▸ EXERCISE REQUIREMENTS: How many of the lines below include the word "agent"? Only the number should be given.

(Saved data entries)

┌──

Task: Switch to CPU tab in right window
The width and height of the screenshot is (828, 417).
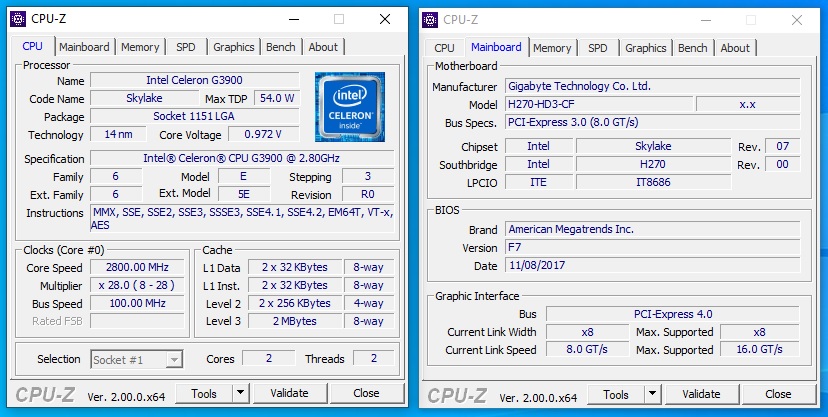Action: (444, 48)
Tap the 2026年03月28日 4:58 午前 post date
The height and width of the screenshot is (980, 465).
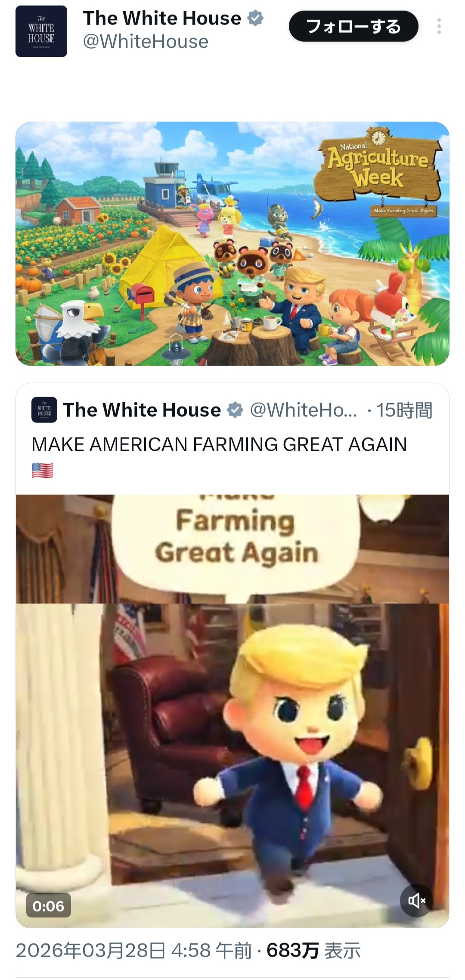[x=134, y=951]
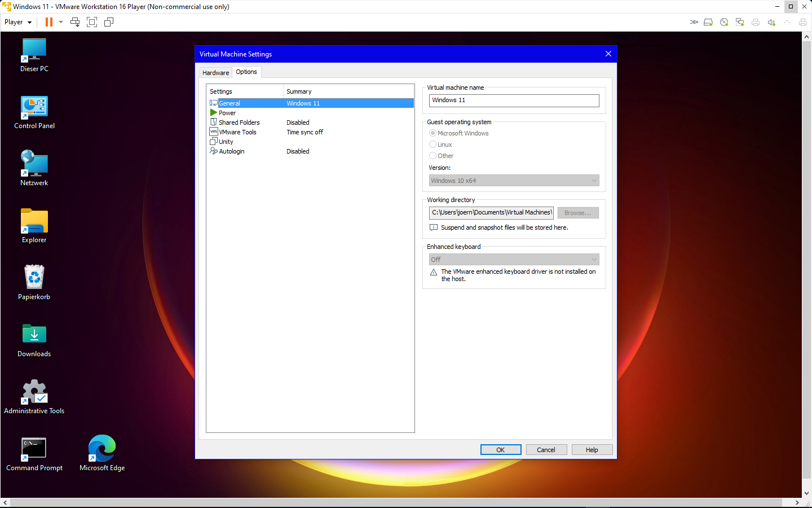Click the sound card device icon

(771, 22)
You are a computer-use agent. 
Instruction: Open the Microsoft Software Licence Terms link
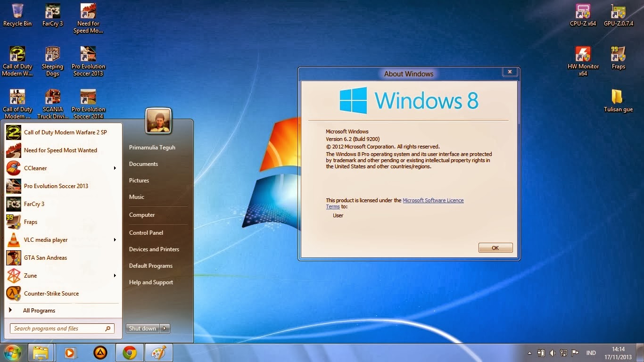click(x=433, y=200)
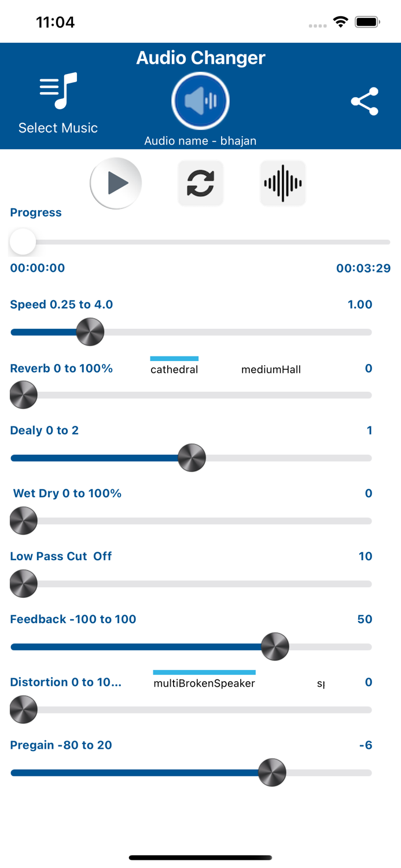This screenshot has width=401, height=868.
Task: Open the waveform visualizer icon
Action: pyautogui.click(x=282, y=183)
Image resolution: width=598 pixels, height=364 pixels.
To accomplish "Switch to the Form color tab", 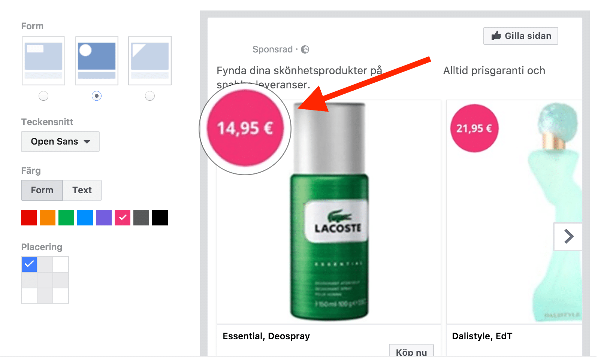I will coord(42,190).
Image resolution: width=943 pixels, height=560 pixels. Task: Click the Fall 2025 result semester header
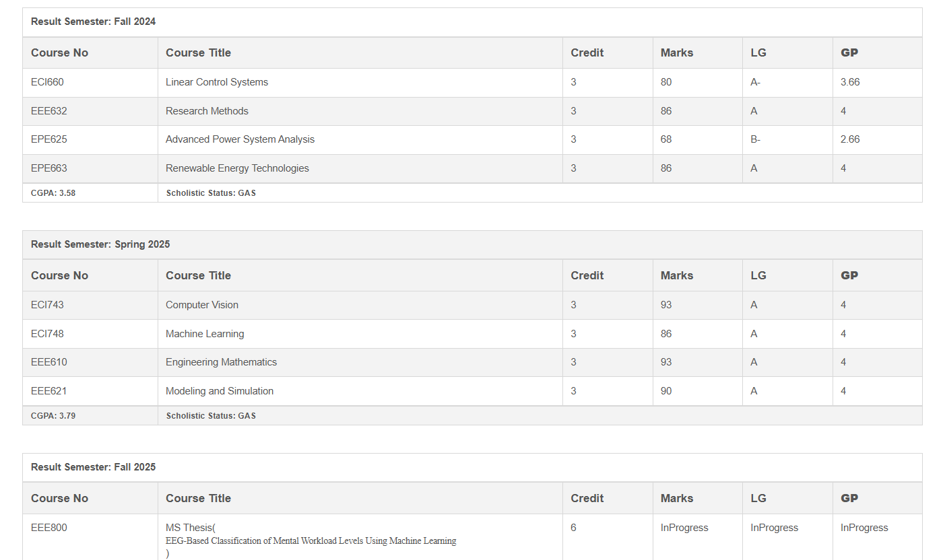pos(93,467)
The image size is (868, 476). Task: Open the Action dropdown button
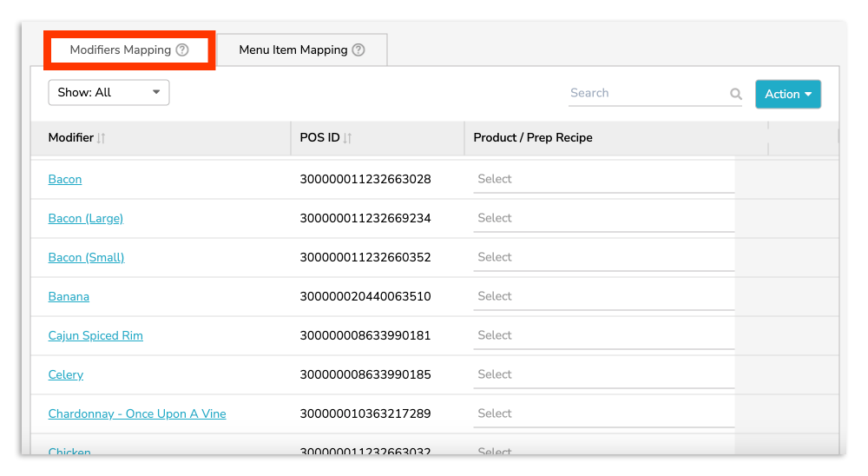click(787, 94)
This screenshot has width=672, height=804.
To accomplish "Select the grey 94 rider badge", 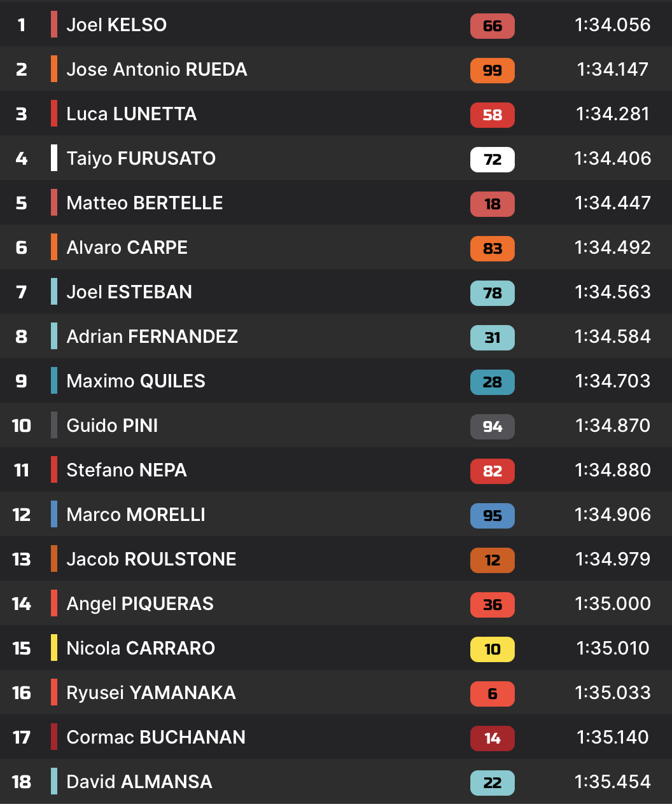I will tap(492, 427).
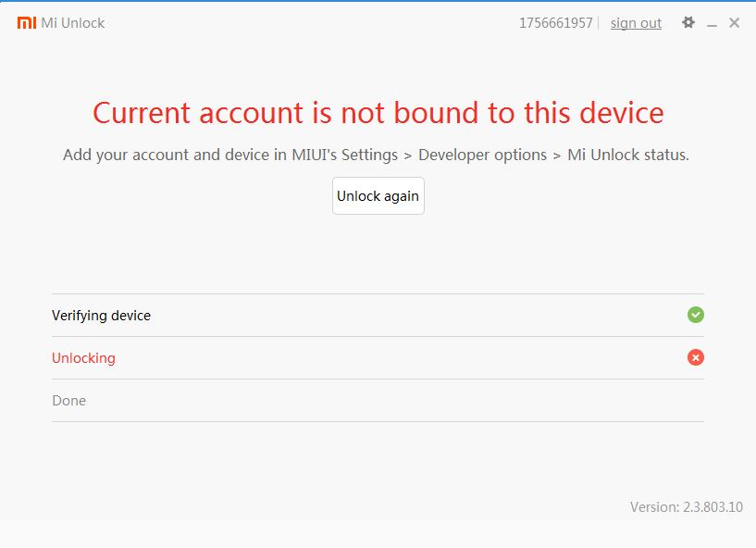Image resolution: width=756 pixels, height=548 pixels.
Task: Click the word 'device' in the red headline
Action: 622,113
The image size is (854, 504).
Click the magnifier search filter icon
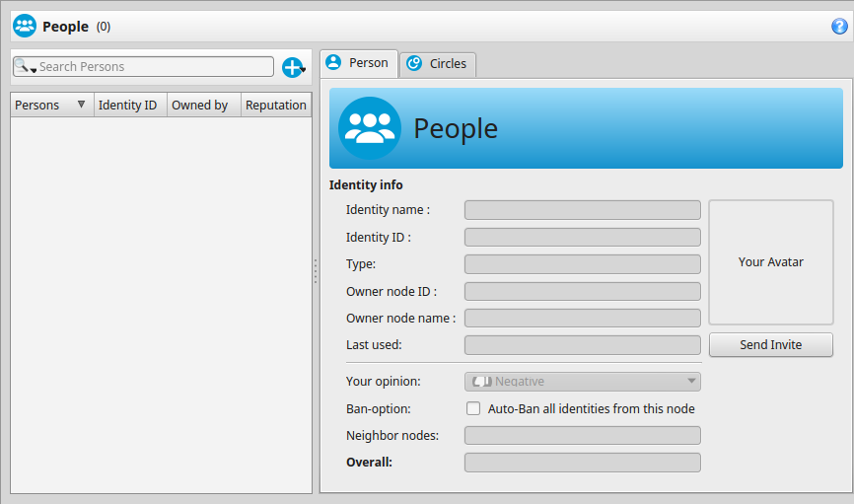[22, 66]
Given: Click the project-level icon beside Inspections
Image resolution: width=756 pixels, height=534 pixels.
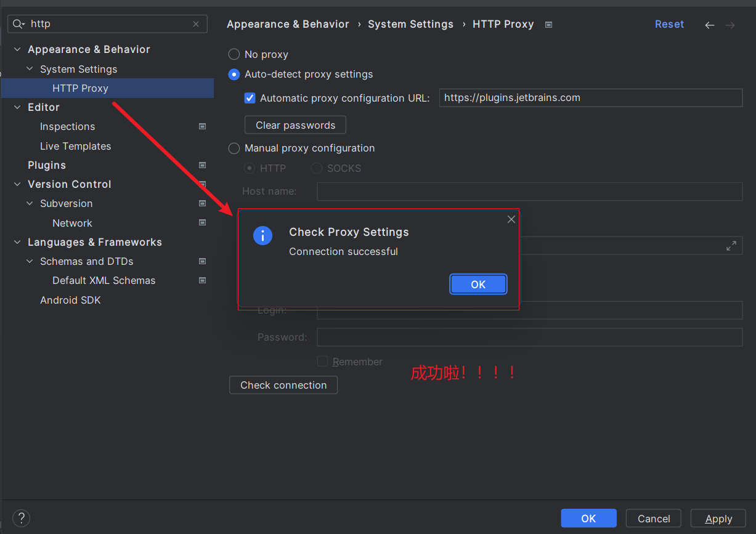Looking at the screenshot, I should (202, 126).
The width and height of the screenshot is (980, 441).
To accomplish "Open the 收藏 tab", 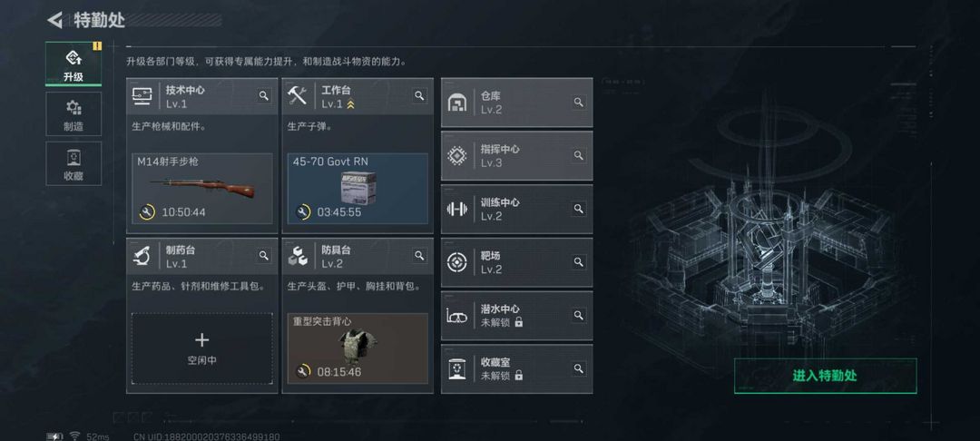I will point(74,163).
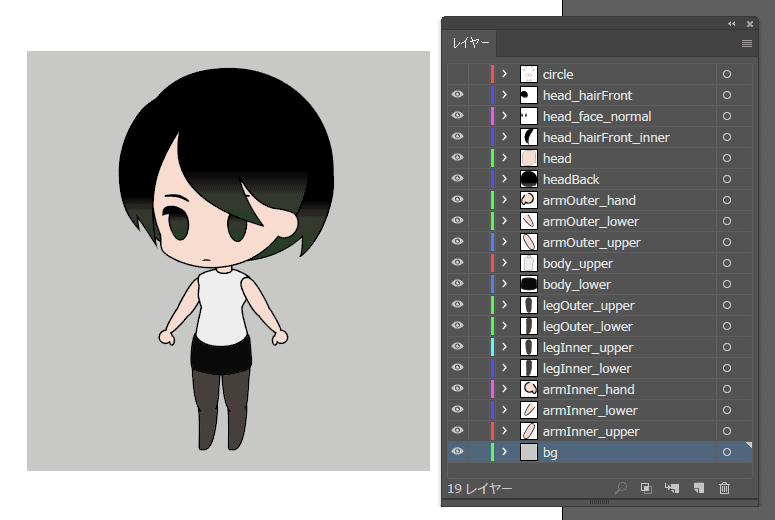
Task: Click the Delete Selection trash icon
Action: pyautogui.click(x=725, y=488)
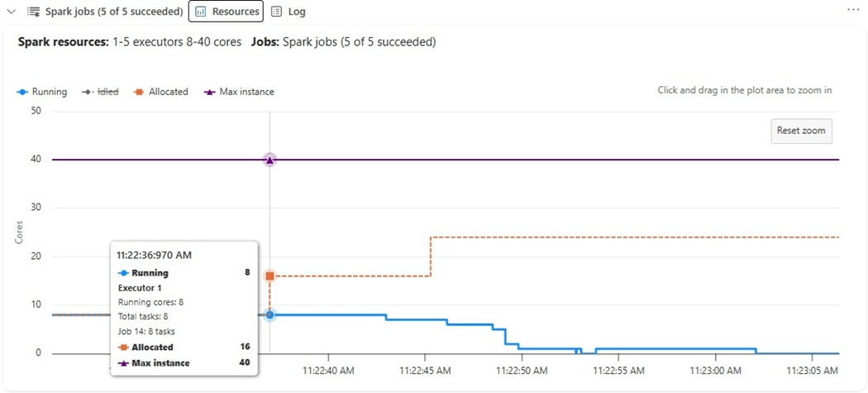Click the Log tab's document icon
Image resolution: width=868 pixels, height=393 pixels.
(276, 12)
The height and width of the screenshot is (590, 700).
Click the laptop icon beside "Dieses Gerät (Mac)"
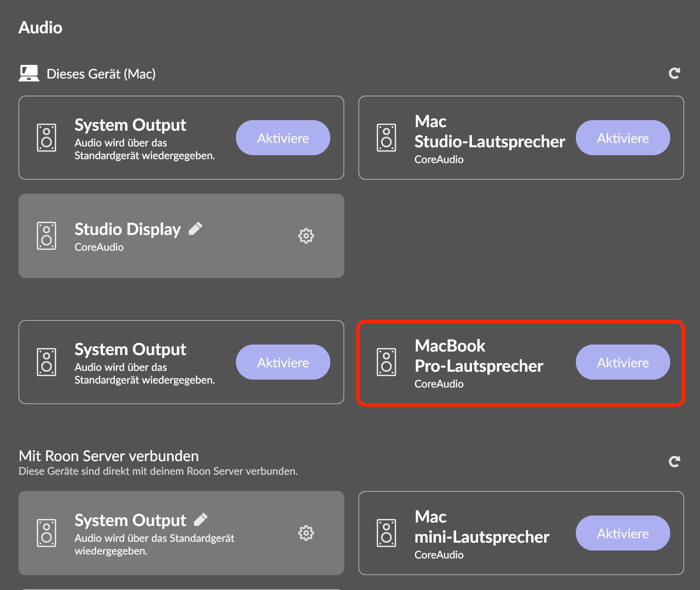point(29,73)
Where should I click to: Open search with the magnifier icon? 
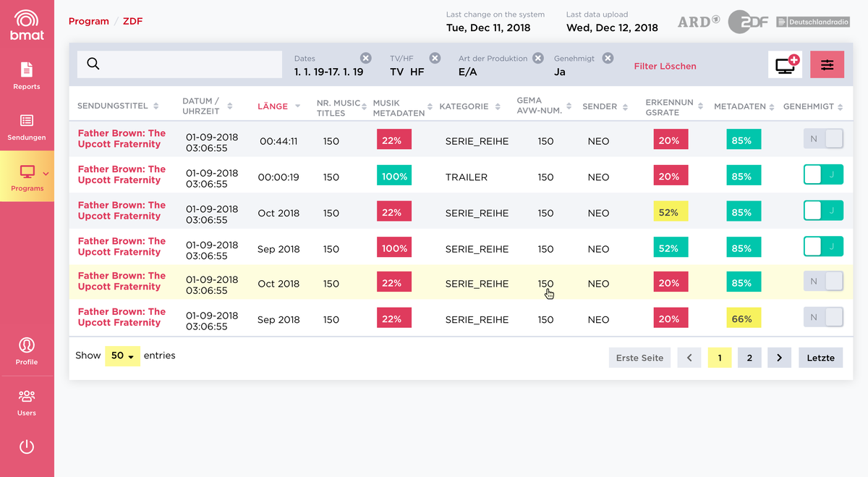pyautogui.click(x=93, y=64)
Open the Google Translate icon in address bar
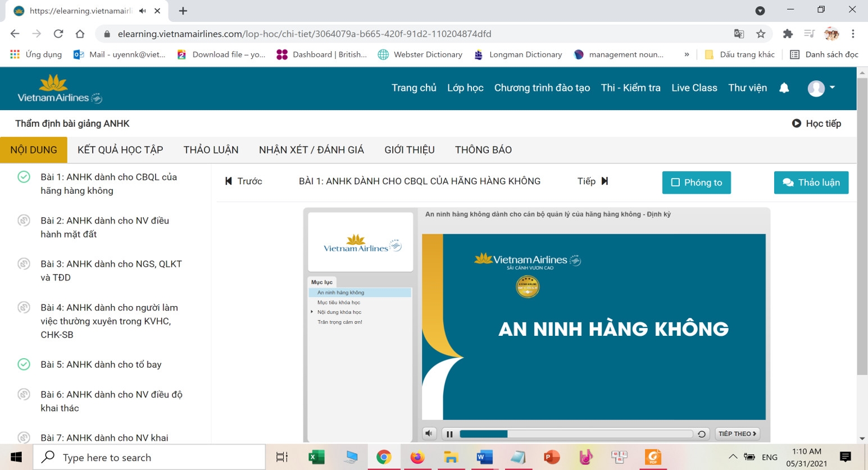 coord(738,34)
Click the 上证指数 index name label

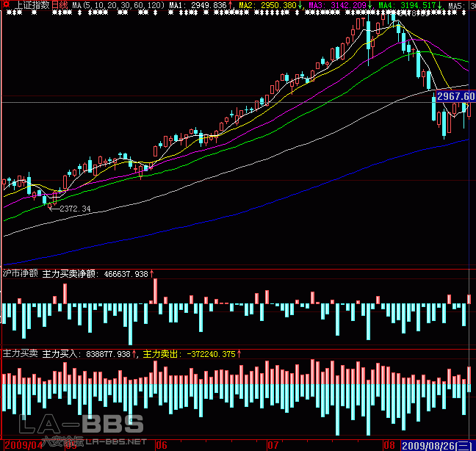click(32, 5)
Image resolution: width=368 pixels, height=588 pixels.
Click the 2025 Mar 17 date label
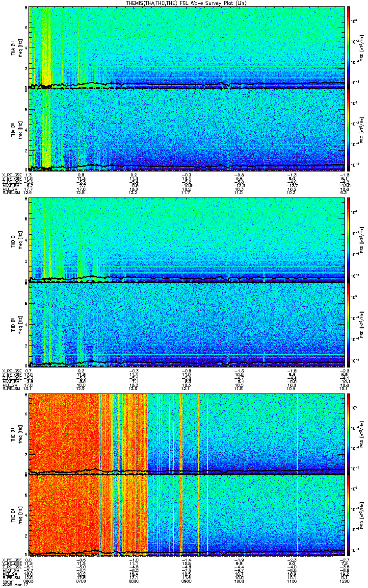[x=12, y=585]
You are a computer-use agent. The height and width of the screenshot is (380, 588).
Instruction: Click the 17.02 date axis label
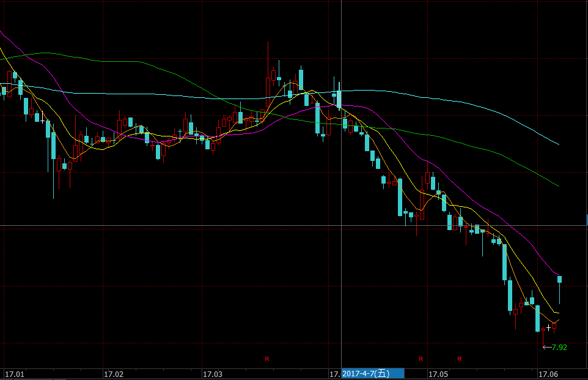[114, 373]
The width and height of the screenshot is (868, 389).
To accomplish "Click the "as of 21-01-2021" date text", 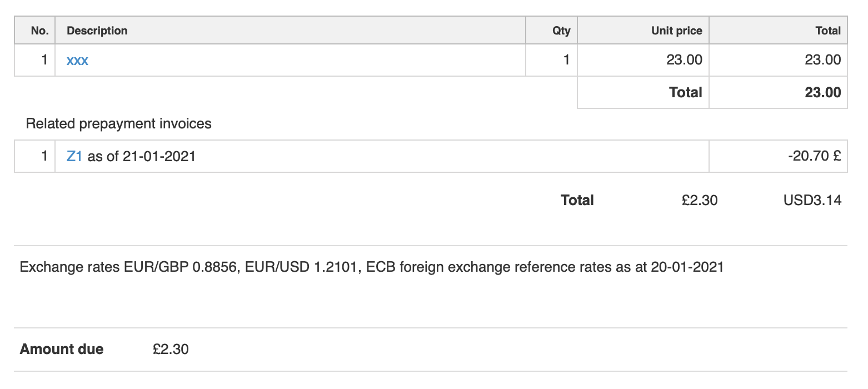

└──

▸ WORKED SOLUTION: 2